### [TASK OBJECTIVE]
Rescale the data starting at the line containing "donations (228, 525)" and ending at the line containing "[Email] (236, 999)". Write out only those lines, each with its text, and multiply both coordinates in every answer by 0.55, rounding to the nearest whole number with halves rounded up.

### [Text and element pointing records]
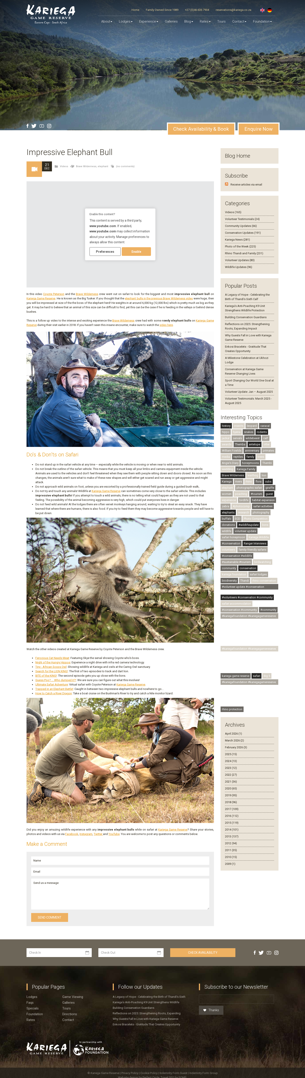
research (243, 512)
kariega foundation (234, 574)
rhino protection (232, 709)
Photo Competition (256, 518)
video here (166, 325)
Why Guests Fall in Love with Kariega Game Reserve (145, 1019)
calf (265, 438)
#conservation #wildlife (237, 555)
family (250, 456)
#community (268, 609)
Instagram (86, 834)
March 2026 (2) (234, 740)
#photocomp (241, 506)
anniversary (252, 450)
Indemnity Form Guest (173, 1073)
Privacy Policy (130, 1073)
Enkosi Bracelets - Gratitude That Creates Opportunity (146, 1024)
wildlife (226, 531)
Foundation (262, 21)
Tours (221, 21)
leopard (252, 425)
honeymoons (250, 463)
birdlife (243, 500)
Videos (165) (233, 212)
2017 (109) (231, 809)
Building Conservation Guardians (246, 317)
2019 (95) (231, 795)
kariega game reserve (235, 676)
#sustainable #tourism (236, 562)
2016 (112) (231, 816)
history (226, 425)
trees (261, 456)
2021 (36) (231, 781)
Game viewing (72, 997)
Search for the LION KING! (51, 671)
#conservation (231, 543)
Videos (64, 166)
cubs (268, 481)
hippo (225, 432)
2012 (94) (231, 843)
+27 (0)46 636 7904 (197, 9)
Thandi (244, 580)
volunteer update (245, 531)
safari (256, 676)
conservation (248, 568)
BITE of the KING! (46, 675)
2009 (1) (230, 863)
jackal (225, 438)
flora (258, 481)
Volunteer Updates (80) (240, 260)
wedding (227, 469)
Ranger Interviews (255, 543)
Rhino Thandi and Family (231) (244, 253)
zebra (225, 506)
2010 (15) (231, 857)
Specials (33, 1008)
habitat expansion (263, 500)
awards (226, 444)
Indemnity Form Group (203, 1073)
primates (268, 450)
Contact (239, 21)
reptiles (238, 456)
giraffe (269, 487)
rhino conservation (264, 580)
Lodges (32, 997)
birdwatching (262, 562)
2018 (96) (231, 802)
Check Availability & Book (201, 129)
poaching (241, 494)
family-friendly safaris (252, 549)
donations (228, 525)
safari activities (263, 506)
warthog (253, 475)
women (226, 494)
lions (265, 525)
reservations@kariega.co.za (233, 9)
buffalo (226, 518)
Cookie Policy (149, 1073)
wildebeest (253, 438)
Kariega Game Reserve (41, 298)
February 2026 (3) (236, 747)
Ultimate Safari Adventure (51, 684)
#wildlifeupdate (248, 525)
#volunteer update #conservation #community (243, 587)
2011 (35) (231, 850)
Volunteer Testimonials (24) (242, 219)
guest (269, 494)
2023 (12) (231, 768)
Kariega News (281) (237, 239)
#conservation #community (239, 609)
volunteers (228, 549)
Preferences (105, 251)
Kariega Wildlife (259, 537)
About (106, 21)
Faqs (30, 1003)
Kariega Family (246, 469)
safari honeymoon (233, 537)
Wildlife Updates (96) (238, 267)
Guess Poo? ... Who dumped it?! (55, 680)
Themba (240, 444)
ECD (237, 518)
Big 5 (267, 676)
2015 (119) (231, 822)
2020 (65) (231, 788)
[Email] (236, 999)
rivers (238, 481)
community (229, 568)
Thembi (267, 463)
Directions (69, 1014)
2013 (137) (231, 836)
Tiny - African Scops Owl (51, 666)
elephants (228, 512)
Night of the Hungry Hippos (52, 662)
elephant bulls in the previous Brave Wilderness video (159, 298)
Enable (136, 251)
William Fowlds (231, 450)
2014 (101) (231, 829)
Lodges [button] (126, 21)
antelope (254, 444)
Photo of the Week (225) (240, 246)
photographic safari (249, 487)
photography (261, 512)
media (226, 456)
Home (135, 9)
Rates (205, 21)
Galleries (171, 21)
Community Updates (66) (241, 226)
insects (238, 425)
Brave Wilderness (87, 294)
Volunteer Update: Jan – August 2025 (249, 391)
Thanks (211, 1010)
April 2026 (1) (233, 733)
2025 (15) (231, 754)
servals (237, 438)
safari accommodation (236, 603)
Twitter (98, 834)
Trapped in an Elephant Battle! (54, 689)
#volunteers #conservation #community (247, 597)
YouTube (114, 834)
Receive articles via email (246, 184)
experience (229, 500)
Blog (188, 21)
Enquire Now (258, 129)
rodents (262, 432)
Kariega (227, 481)
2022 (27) (231, 774)
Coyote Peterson (53, 294)
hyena (236, 432)
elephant (103, 166)
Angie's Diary (230, 463)
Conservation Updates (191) (243, 232)
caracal (265, 425)
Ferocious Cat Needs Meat (52, 658)
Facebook (71, 834)
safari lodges (258, 574)
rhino (249, 481)
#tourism (256, 494)
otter (267, 444)
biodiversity (229, 580)
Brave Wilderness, (87, 166)
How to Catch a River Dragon (53, 693)
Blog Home (237, 156)
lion (264, 475)
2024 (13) (231, 761)
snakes (248, 432)
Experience (148, 21)
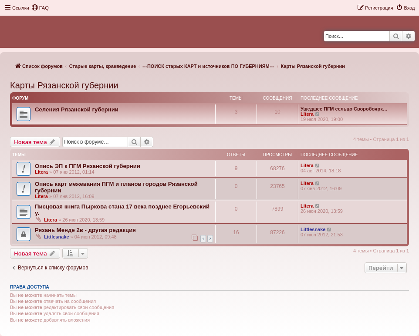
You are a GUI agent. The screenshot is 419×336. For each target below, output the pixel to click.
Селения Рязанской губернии (76, 109)
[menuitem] (40, 8)
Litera (307, 114)
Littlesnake (56, 236)
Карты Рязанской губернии (64, 85)
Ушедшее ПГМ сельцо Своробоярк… (344, 108)
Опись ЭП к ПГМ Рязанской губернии (87, 166)
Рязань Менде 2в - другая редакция (85, 230)
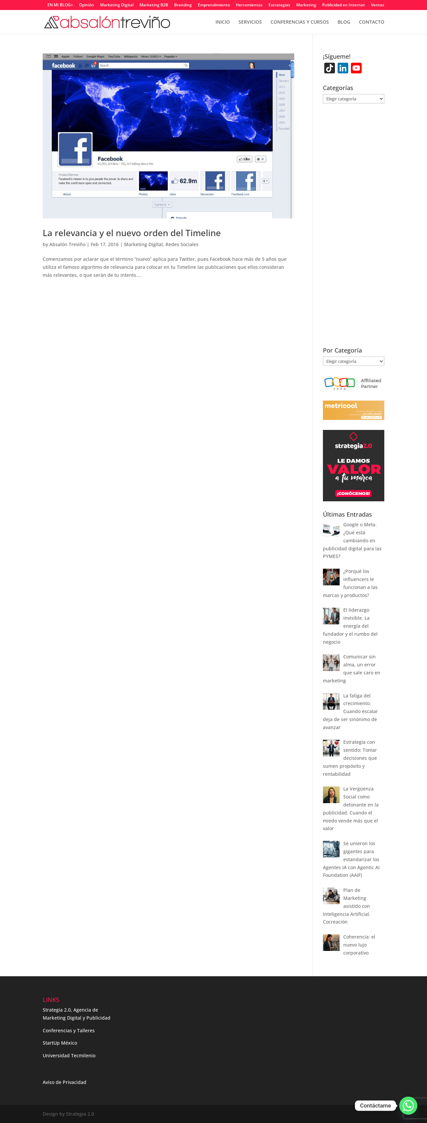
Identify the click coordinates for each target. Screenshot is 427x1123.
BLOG (344, 22)
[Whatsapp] (408, 1106)
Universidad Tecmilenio (69, 1055)
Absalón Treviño (67, 244)
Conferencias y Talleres (69, 1030)
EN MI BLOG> (60, 5)
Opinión (86, 5)
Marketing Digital (116, 5)
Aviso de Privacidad (64, 1082)
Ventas (377, 5)
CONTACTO (371, 22)
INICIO (223, 22)
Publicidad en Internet (343, 5)
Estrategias (279, 5)
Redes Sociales (181, 244)
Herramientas (249, 5)
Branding (183, 5)
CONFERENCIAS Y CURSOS (300, 22)
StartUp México (60, 1043)
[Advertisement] (353, 229)
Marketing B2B (153, 5)
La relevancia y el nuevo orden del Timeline (132, 233)
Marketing (306, 5)
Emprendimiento (214, 5)
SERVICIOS (250, 22)
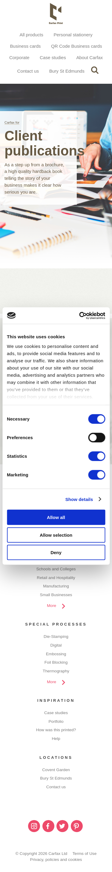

### [FULL ANSWER]
donations (125, 289)
safari activities (145, 278)
warthog (139, 261)
women (124, 272)
lions (146, 289)
reservations@kariega.co.za (128, 5)
buffalo (124, 285)
Cookie Policy (82, 590)
wildebeest (139, 241)
Kariega Game Reserve (23, 164)
February 2026 (3) (130, 411)
Ultimate Safari Adventure (28, 376)
#wildlifeupdate (136, 289)
#volunteer update #conservation #community (134, 323)
2011 (35) (127, 468)
Volunteer Testimonials (24) (133, 120)
guest (148, 272)
2023 (12) (127, 422)
Kariega News (281) (130, 131)
#conservation #community (131, 335)
volunteers (125, 302)
Preferences (58, 138)
Kariega Wildlife (142, 295)
About (58, 12)
Faqs (17, 552)
Kariega Family (135, 258)
safari honeymoon (128, 295)
Wildlife Updates (96) (131, 147)
Guess Poo? ... Who dumped it?! (30, 374)
Themba (132, 244)
ECD (130, 285)
Big 5 (147, 372)
2015 (119) (127, 452)
2020 (65) (127, 433)
[Email] (130, 549)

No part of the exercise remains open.